President Bush shown arriving at the Office of Faith-Based and Community Initiatives National Conference in Washington, June 26, 2008. U.S. congressional leaders agreed late last year to President George W. Bush’s funding request for a major escalation of covert operations against Iran. Photo by Jonathan Ernst / Reuters.

Aimed at nukes, regime change
June 29, 2008

WASHINGTON — U.S. congressional leaders agreed late last year to President George W. Bush’s funding request for a major escalation of covert operations against Iran aimed at destabilizing its leadership, according to a report in The New Yorker magazine published online on Sunday.

The article by reporter Seymour Hersh, from the magazine’s July 7 and 14 issue, centers on a highly classified Presidential Finding signed by Bush which by U.S. law must be made known to Democratic and Republican House and Senate leaders and ranking members of the intelligence committees.

“The Finding was focused on undermining Iran’s nuclear ambitions and trying to undermine the government through regime change,” the article cited a person familiar with its contents as saying, and involved “working with opposition groups and passing money.”

Hersh has written previously about possible administration plans to go to war to stop Tehran from obtaining nuclear weapons, including an April 2006 article in the New Yorker that suggested regime change in Iran, whether by diplomatic or military means, was Bush’s ultimate goal.

Funding for the covert escalation, for which Bush requested up to $400 million, was approved by congressional leaders, according to the article, citing current and former military, intelligence and congressional sources.

Clandestine operations against Iran are not new.
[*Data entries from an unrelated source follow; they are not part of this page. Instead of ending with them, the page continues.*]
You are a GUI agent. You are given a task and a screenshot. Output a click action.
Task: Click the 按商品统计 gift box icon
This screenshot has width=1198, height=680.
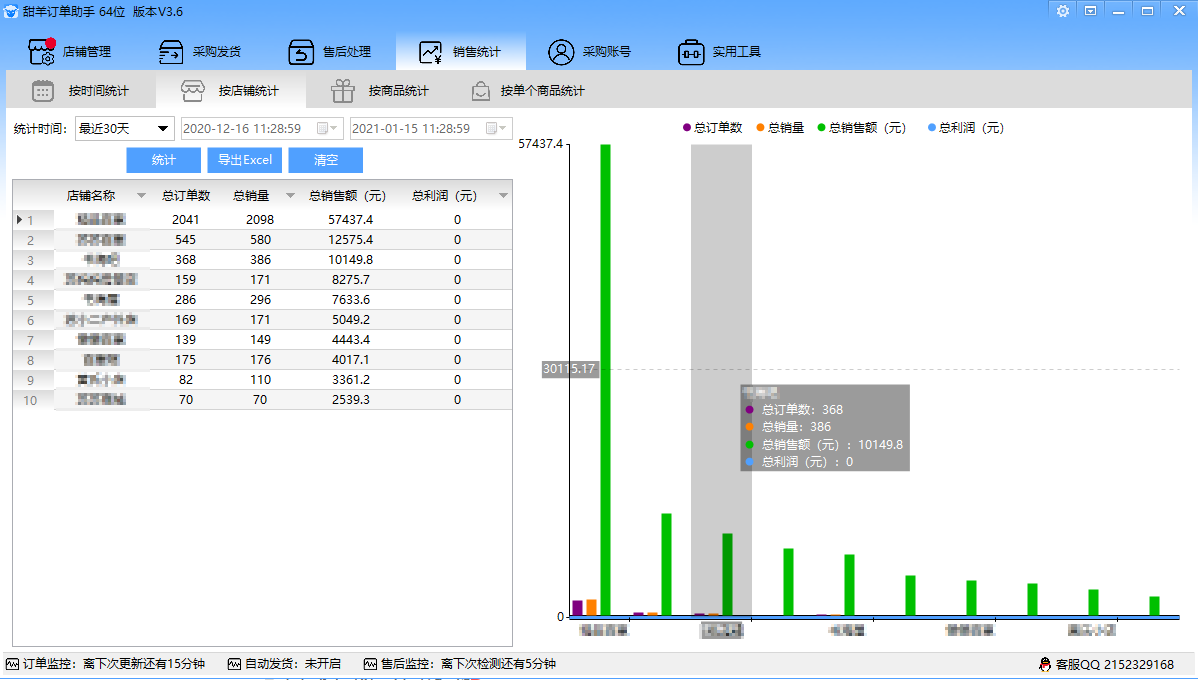click(x=343, y=91)
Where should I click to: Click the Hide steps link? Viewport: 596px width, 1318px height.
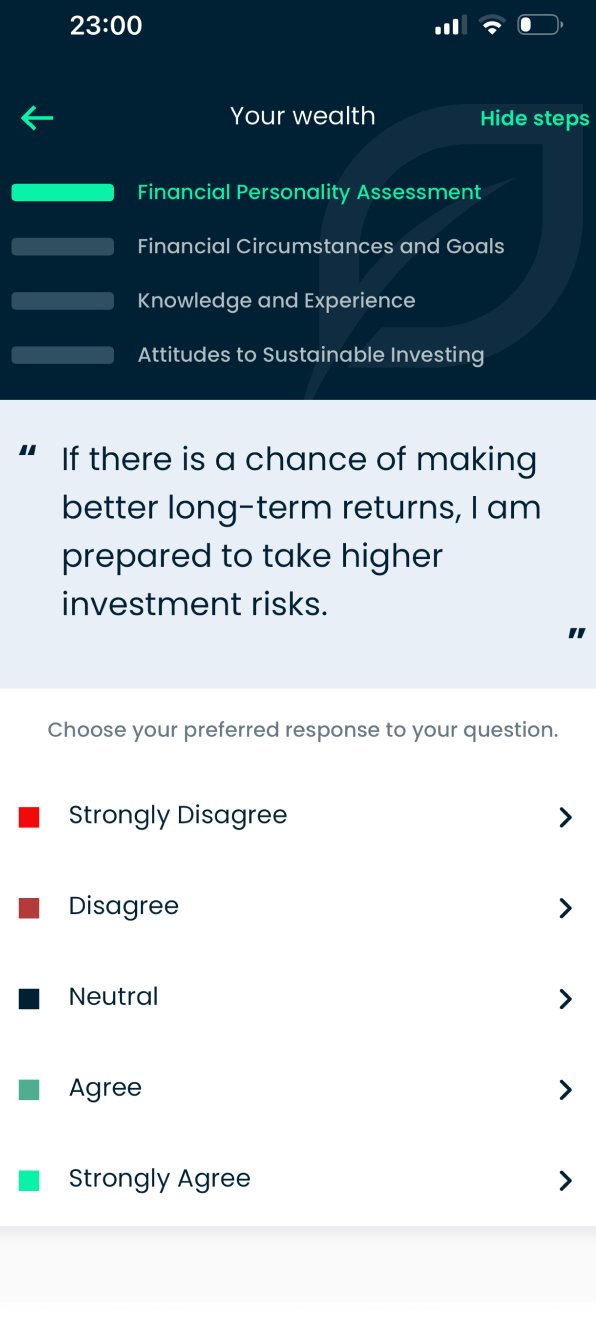point(535,118)
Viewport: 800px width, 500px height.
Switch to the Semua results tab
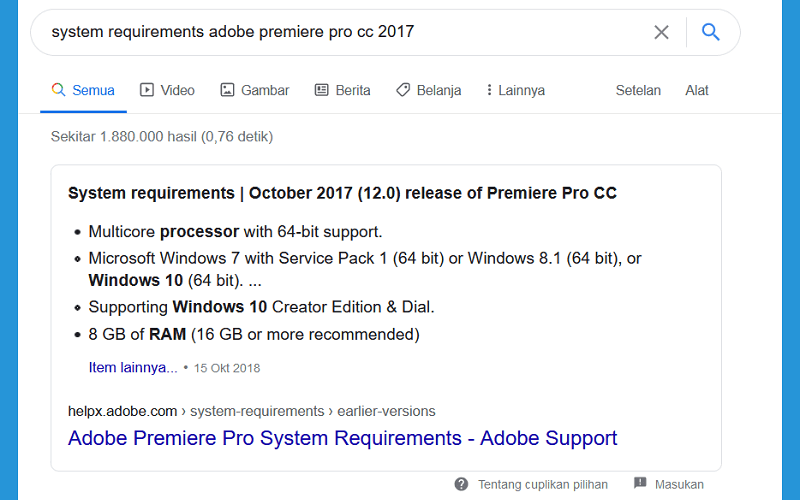[83, 90]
U.S. Special Operations Forces have been conducting crossborder operations from southern Iraq since last year, the article said.

These have included seizing members of Al Quds, the commando arm of the Iranian Revolutionary Guard, and taking them to Iraq for interrogation, and the pursuit of “high-value targets” in Bush’s war on terrorism, who may be captured or killed, according to the article.

The U.S. ambassador in Iraq, Ryan Crocker, told CNN’s “Late Edition” he had not read the article, but denied the allegations of cross-border operations.

“I’ll tell you flatly that U.S. forces are not operating across the Iraqi border into Iran, in the south or anywhere else,” he said in an interview from Baghdad on Sunday.

The scale and the scope of the operations in Iran, which include the Central Intelligence Agency, have now been significantly expanded, the New Yorker article said, citing current and former officials.

Many of these activities are not specified in the new finding, and some congressional leaders have had serious questions about their nature, it said.

Among groups inside Iran benefiting from U.S. support is the Jundallah, also known as the Iranian People’s Resistance Movement, according to former CIA officer Robert Baer. Council on Foreign Relations analyst Vali Nasr described it to Hersh as a vicious organization suspected of links to al Qaeda.

The article said U.S. support for the dissident groups could prompt a violent crackdown by Iran, which could give the Bush administration a reason to intervene.

None of the Democratic leaders in Congress would comment on the finding, the article said. The White House, which has repeatedly denied preparing for military action against Iran, and the CIA also declined comment.

The United States is leading international efforts to rein in Iran’s suspected effort to develop nuclear weapons, although Washington concedes Iran has the right to develop nuclear power for civilian uses.